Depuis que le nouveau patron du Parti de l’Istiqlal Hamid Chabat a provoqué en duel - il n’y a pas d’autre mot pour décrire cette situation - son allié PJDiste le chef du gouvernement Abdellilah Benkirane, la situation politique au Maroc semble bloquée.
Mille et une raisons peuvent justifier, ou non, la position agressive du leader politico-syndicaliste à l’encontre de son compagnon de route.
Mais, en aucune façon, cette animosité – à la limite purement personnelle – ne doit être tranchée par un arbitrage royal : cela n’entre pas dans le cadre ni dans l’esprit de la constitution plébiscitée le 1er juillet 2011.
Cette constitution a ouvert une nouvelle voie vers une responsabilité accrue du gouvernement et de son chef face aux représentants de la nation.
Il est normal dans la vie politique d’un pays que les alliances se défassent : un accord politique a pour vocation de ne pas être figé mais soumis aux aléas et aux fluctuations de la conjoncture.
Et la constitution a prévu les cas où le chef du gouvernement se retrouverait en difficulté face au parlement.
Dans un premier temps, cela ne devrait en rien nuire “au bon fonctionnement des institutions constitutionnelles”, selon la formule utilisée par la loi suprême du royaume.
Une crise politique est une situation normale en démocratie, tout comme l’éclatement d’une majorité ou le retournement d’une alliance.
La situation trouve sa situation dans le titre VI de la constitution : “Des rapports entre les pouvoirs.” et plus exactement dans la section “Des rapports entre les Pouvoirs législatif et exécutif”.
Une simple lecture des différents articles de cette partie nous éclaire sur les différentes techniques prévues par la constitution pour affronter les différents cas de figure de crise politique.
Dans certains cas, le chef c du gouvernement a l’entière et totale liberté d’engager ces techniques:
Article 103.
Le Chef du Gouvernement peut engager la responsabilité du gouvernement devant la Chambre des Représentants, sur une déclaration de politique générale ou sur le vote d’un texte.
La confiance ne peut être refusée ou le texte rejeté qu’à la majorité absolue des membres composant la Chambre des Représentants. Le vote ne peut intervenir que trois jours francs après que la question de confiance ait été posée. Le refus de confiance entraîne la démission collective du gouvernement.
Dans d’autres cas, il revient aux représentants de la nations de prendre l’initiative :
Article 105.
La Chambre des Représentants peut mettre en cause la responsabilité du gouvernement par le vote d’une motion de censure. Celle-ci n’est recevable que si elle est signée par le cinquième au moins des membres composant la Chambre.

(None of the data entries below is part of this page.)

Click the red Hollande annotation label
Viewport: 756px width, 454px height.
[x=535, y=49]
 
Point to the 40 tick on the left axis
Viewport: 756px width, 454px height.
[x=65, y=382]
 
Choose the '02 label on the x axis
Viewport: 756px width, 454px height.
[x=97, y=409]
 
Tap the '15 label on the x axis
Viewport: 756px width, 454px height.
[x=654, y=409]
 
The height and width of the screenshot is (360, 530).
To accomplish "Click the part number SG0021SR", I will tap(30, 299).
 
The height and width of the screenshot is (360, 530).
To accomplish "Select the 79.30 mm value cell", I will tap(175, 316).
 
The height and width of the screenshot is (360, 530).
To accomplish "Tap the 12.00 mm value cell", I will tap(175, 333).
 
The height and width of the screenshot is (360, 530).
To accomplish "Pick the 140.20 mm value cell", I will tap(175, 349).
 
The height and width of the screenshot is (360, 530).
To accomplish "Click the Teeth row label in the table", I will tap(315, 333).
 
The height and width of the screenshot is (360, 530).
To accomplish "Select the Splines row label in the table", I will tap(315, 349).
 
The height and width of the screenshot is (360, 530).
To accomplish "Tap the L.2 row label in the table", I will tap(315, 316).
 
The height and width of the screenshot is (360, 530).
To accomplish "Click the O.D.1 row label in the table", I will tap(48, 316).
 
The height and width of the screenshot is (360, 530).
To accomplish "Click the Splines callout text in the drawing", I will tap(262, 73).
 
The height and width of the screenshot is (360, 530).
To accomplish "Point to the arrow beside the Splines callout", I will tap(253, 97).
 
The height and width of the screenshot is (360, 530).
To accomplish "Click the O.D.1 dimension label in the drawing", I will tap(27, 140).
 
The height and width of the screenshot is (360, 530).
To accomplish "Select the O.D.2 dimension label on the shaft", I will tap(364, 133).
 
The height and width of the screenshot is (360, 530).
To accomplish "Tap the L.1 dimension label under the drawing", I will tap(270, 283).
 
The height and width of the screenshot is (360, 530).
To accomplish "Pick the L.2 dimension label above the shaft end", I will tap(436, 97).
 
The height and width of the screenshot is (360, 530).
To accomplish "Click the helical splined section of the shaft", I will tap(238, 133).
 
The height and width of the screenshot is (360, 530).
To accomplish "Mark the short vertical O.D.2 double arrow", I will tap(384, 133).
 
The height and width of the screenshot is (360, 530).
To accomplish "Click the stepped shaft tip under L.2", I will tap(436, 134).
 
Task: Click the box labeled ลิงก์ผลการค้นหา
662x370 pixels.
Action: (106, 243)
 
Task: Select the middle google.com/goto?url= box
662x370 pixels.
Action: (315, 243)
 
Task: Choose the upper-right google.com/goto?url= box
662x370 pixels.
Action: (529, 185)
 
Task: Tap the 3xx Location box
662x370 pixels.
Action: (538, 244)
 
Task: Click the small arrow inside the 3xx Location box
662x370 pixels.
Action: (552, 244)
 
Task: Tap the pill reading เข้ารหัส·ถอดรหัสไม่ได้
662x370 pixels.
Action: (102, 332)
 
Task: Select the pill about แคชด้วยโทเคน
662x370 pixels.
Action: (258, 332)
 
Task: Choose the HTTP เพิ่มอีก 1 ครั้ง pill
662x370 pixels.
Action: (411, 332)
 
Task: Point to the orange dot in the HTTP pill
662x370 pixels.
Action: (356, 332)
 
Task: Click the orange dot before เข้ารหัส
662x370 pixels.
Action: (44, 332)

La motion de censure n’est approuvée par la Chambre des Représentants que par un vote pris à la majorité absolue des membres qui la composent.

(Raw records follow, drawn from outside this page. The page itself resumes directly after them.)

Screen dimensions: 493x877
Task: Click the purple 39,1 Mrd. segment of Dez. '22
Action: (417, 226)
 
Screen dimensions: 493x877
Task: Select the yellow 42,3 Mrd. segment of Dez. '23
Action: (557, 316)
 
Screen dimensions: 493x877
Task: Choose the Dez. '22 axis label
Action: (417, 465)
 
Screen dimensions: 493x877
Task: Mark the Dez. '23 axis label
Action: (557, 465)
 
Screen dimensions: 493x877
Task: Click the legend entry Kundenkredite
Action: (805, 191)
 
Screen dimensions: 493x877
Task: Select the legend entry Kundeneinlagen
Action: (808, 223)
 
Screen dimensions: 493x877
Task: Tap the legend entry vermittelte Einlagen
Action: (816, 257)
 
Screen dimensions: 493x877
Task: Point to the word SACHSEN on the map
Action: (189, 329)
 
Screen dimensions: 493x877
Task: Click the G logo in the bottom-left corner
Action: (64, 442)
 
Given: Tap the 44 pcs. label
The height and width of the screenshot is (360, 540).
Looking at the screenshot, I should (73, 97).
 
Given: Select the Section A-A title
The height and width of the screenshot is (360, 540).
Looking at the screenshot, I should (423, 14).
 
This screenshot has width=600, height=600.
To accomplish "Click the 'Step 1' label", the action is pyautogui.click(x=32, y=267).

Le vote ne peut intervenir que trois jours francs après le dépôt de la motion. Le vote de censure entraîne la démission collective du gouvernement.
Lorsque le gouvernement est censuré par la Chambre des Représentants, aucune motion de censure de cette Chambre n’est recevable pendant un délai d’un an.
Dans un cas comme dans l’autre, le chef du gouvernement d’une part et les partis représentés au parlement d’autre part prennent en main, en toute conscience et sans référer à aucune autre autorité ou pouvoir, leur rôle constitutionnel et se comportent en acteurs responsables de la vie politique du pays.
Alors, pourquoi ni Hamid Chabat ni Abdellilah Benkirane ne recourent-ils pas à l’application de la constitution et de ses règles pourtant éprouvées dans d’autres démocraties?
Manquent-il à ce point , l’un et l’autre, de courage politique au point de refuser les responsabilités prévues par le texte du 1er juillet 2011, pourtant appelées par les vœux de tous ceux qui aspiraient à une démocratisation de la vie politique du pays?